* [WHAT THE EXERCISE ASKS] Find the line containing "The image size is (427, 416).", then return it and every line after it through the end of the records, exactly. Leave out pictures.

--------------------

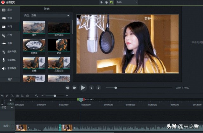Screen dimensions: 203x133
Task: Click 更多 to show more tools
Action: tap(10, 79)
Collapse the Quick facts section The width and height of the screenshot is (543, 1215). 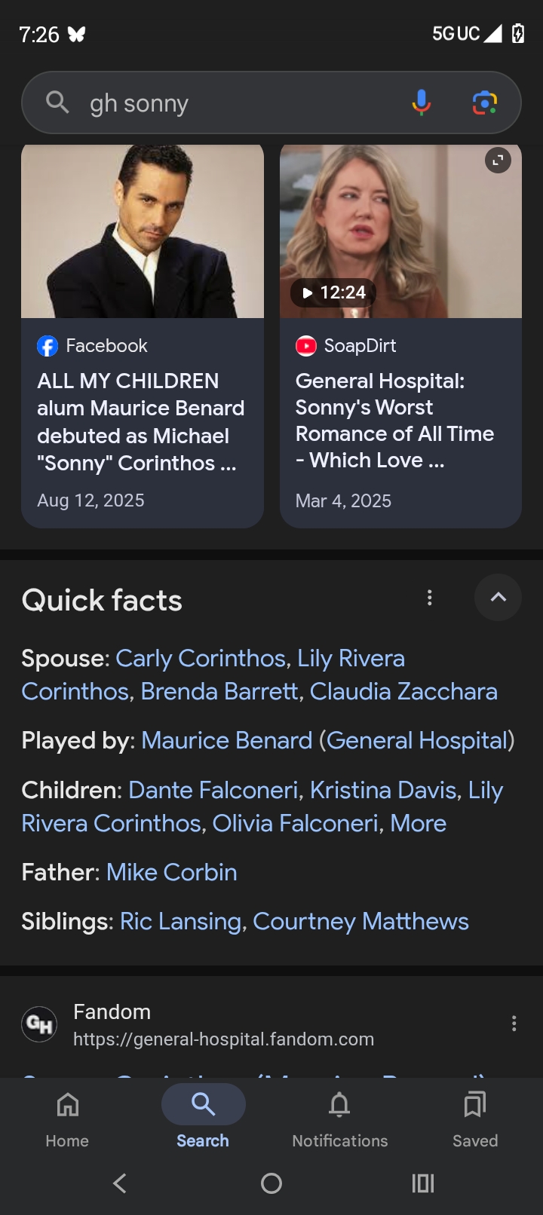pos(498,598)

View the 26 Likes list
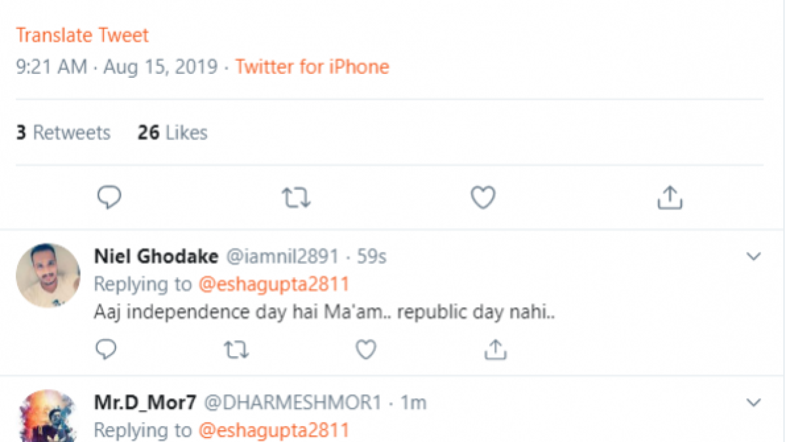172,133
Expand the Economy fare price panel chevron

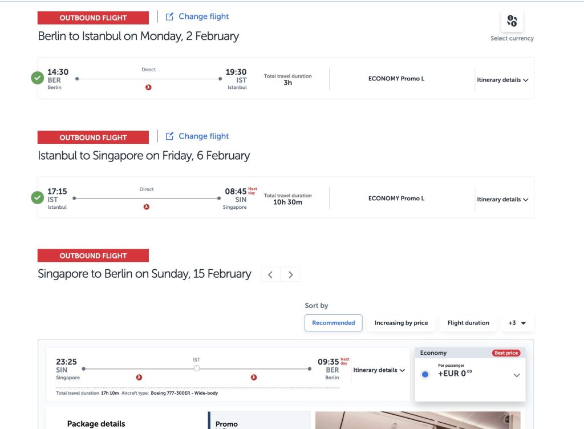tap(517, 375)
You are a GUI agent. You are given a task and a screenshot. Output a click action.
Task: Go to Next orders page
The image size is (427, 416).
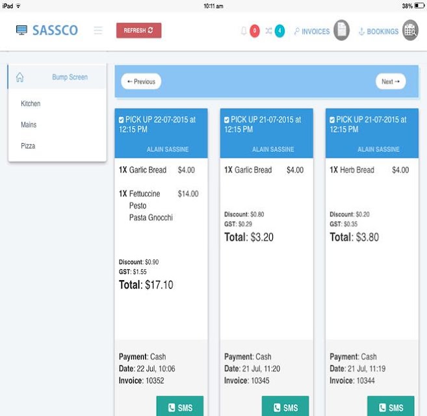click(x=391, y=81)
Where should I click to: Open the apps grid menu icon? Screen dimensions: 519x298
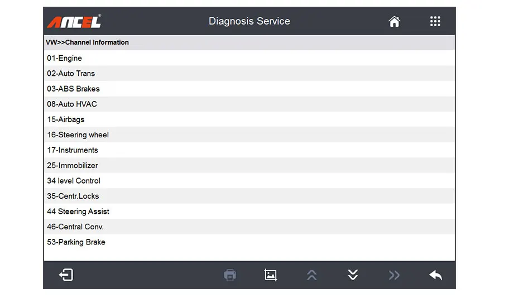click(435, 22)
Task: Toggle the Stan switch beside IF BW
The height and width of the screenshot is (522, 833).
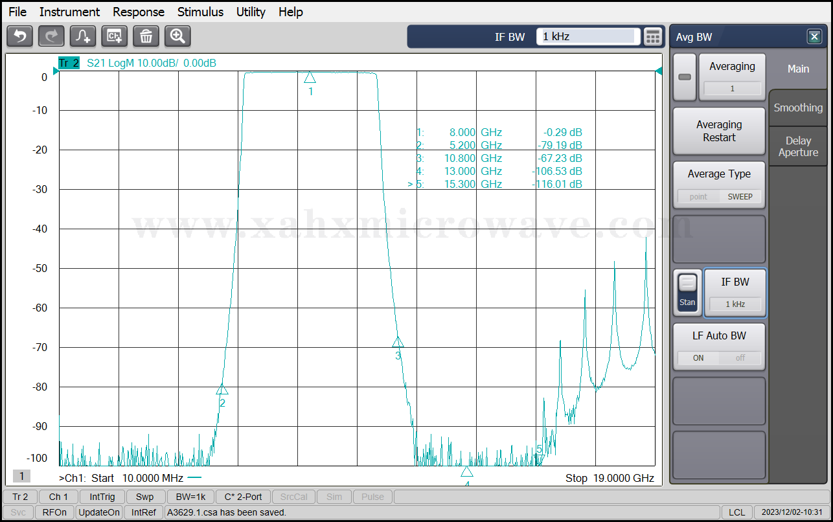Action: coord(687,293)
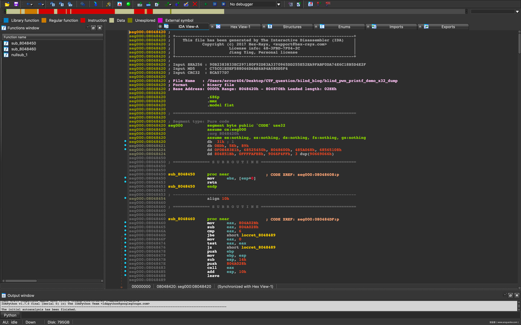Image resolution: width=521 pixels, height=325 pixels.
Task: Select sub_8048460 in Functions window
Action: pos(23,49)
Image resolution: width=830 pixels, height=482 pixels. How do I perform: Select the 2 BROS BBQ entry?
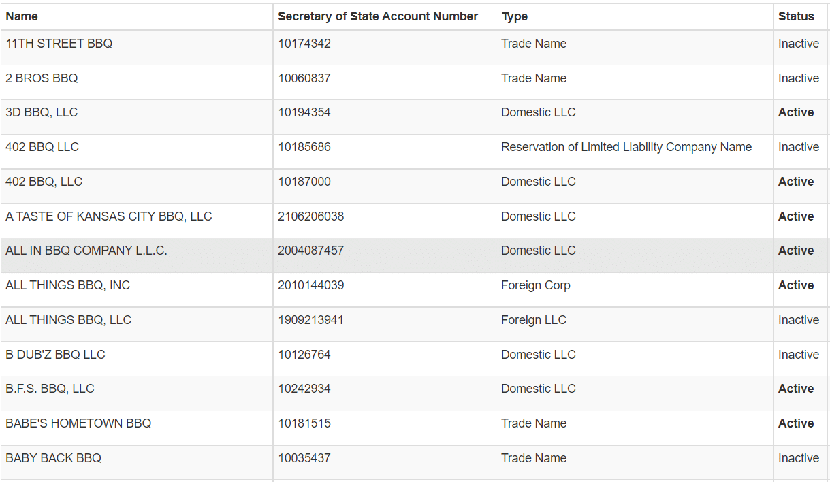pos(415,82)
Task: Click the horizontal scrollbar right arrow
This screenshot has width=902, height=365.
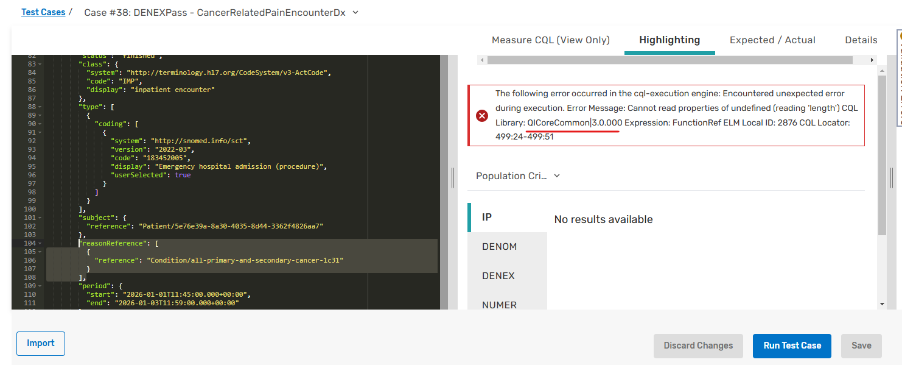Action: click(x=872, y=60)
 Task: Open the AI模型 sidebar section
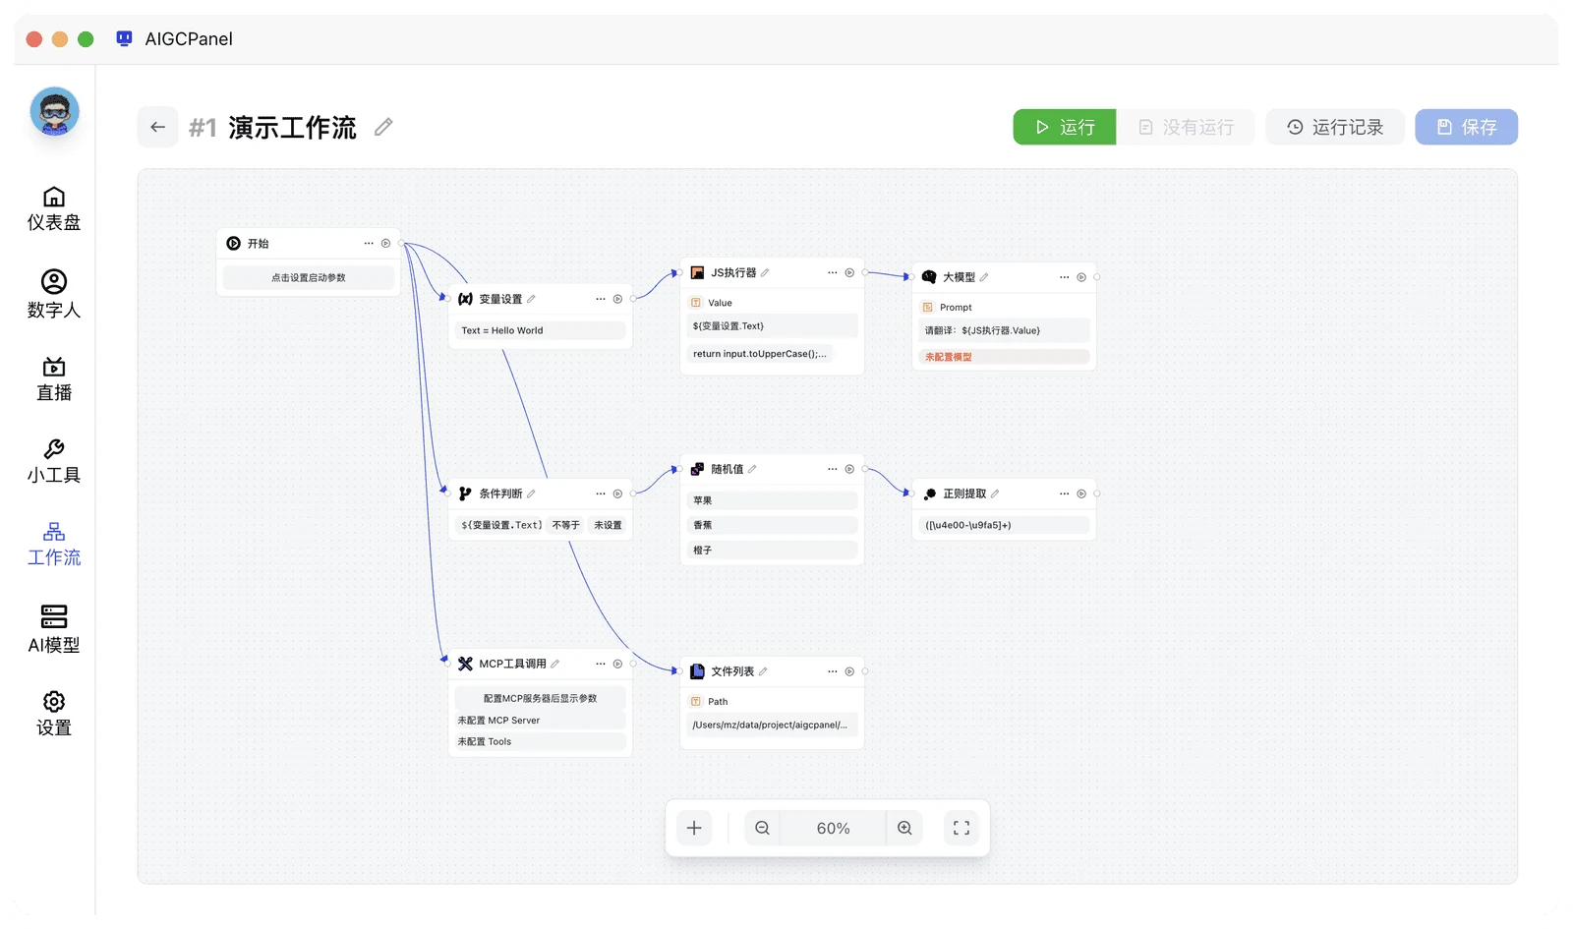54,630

--------------------

* [COMPLETED EXERCISE]
The image size is (427, 416).
click(x=391, y=81)
Where should I click to: Open the apps grid menu icon? Screen dimensions: 519x298
click(435, 22)
Task: Toggle the Stan switch beside IF BW
The height and width of the screenshot is (522, 833).
Action: coord(687,293)
Image resolution: width=521 pixels, height=325 pixels.
Task: Select sub_8048460 in Functions window
Action: pos(23,49)
Image resolution: width=830 pixels, height=482 pixels. How do I perform: Select the 2 BROS BBQ entry?
pos(415,82)
Task: Click the horizontal scrollbar right arrow
This screenshot has width=902, height=365.
Action: click(x=872, y=60)
 Task: Open the AI模型 sidebar section
54,630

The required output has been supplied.